The AI Security Landscape is Rapidly Changing

Just last year, I ghostwrote an article on the OWASP Top 10 for LLM Applications, 2025 edition. At the time, it felt like the definitive map of where AI security was headed. Prompt injection, insecure output handling, training data poisoning, the whole spread. If you were building anything on top of a large language model, this was the list you were supposed to read.

Earlier today, while ghostwriting another article (this one on MCP tool poisoning), I came across the OWASP MCP Top 10. And it hit me how quickly the ground keeps shifting underneath us.

For those who haven’t been tracking it, the Model Context Protocol is the standard that lets AI assistants like Claude or ChatGPT connect to external tools, data sources, and systems. It’s the plumbing that turns tools that we’ve been using as a chatbot into an agent that can actually do things, like read your email, file a ticket, query a database, or push code. Useful, obviously. But it’s also a massive new attack surface.
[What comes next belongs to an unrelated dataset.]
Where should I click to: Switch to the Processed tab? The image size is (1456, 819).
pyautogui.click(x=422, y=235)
The OWASP MCP Top 10, currently in beta and led by Vandana Verma Sehgal, catalogs the ten most critical security risks specific to MCP deployments. Token mismanagement and secret exposure. Tool poisoning. Shadow MCP servers. Context over-sharing. Command injection. Supply chain risks. The kinds of issues that don’t really exist in traditional web app security.

And this isn’t theoretical. Between January and February 2026 alone, researchers filed more than 30 CVEs against MCP servers, clients, and infrastructure. The risks are real, and they’re growing.
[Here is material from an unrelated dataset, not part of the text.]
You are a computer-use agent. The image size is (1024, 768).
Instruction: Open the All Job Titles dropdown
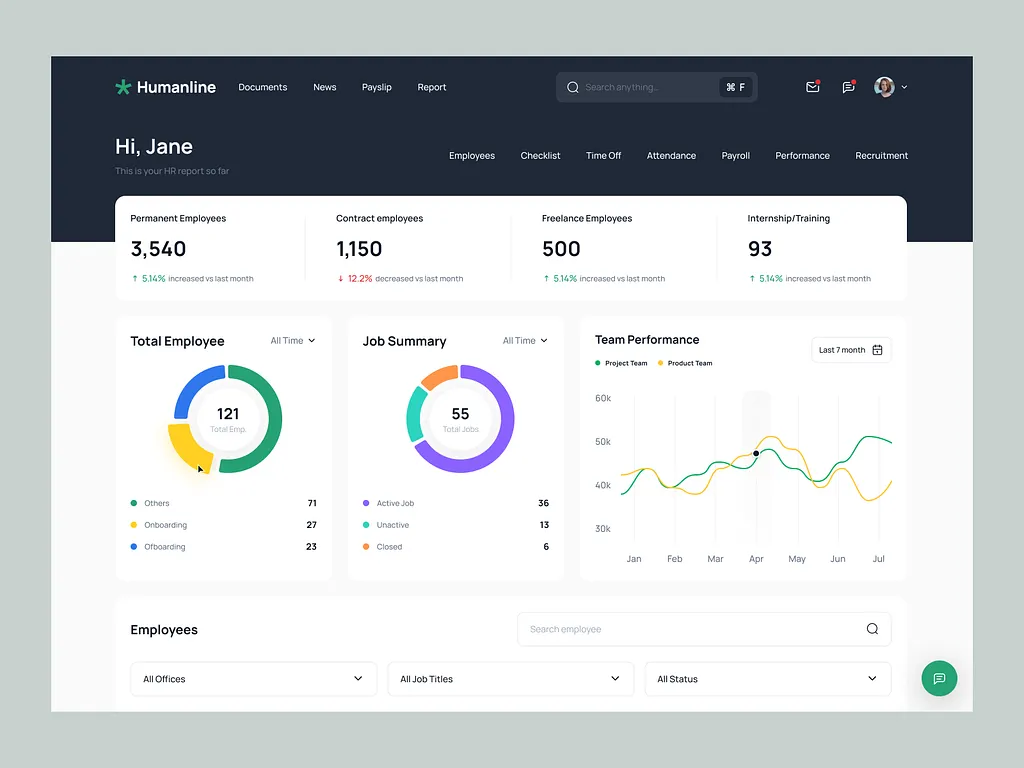510,679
The OWASP Top 10 for LLM Applications and the OWASP MCP Top 10 cover different layers. The LLM Top 10 deals with the model and the application wrapped around it. The MCP Top 10 deals with the protocol that agent uses to reach into the rest of your company’s environment. You need both. If you’re securing an AI agent environment today and you’ve only read one of them, you’re protecting half the stack.

While OWASP is publishing frameworks, the AI labs themselves are building defensive tooling, and the pace there is even more telling. Just yesterday, OpenAI launched Daybreak, its umbrella effort to put frontier AI in the hands of cyber defenders. It brings together OpenAI’s most capable models, Codex Security as an agentic harness, and a network of security partners for secure code review, threat modeling, patch validation, and dependency risk analysis.

Earlier this year, Anthropic announced Project Glasswing, giving partners access to Claude Mythos Preview to find and fix vulnerabilities in foundational systems. Apple, Microsoft, Google, and Amazon have already signed on.

So in less than twelve months, we’ve gone from “here’s a list of risks for the LLM you’re building on” to “here’s a separate list of risks for the protocol that LLM uses to touch your systems,” with both major AI labs simultaneously shipping defender-side agents to help you keep up.

If you’re studying for your Security+, CEH, SecAI+, or any other certification right now, pay attention to where the exam objectives end and where the real world begins. A gap is actually an opportunity. Practitioners who understand both the foundational frameworks and the emerging threat landscape will be in a different tier than those who only studied for the test.

The OWASP MCP Top 10 is free, it’s short, and it’s exactly the kind of material that separates someone who passed a certification from someone who’s actually ready to become a cybersecurity pro.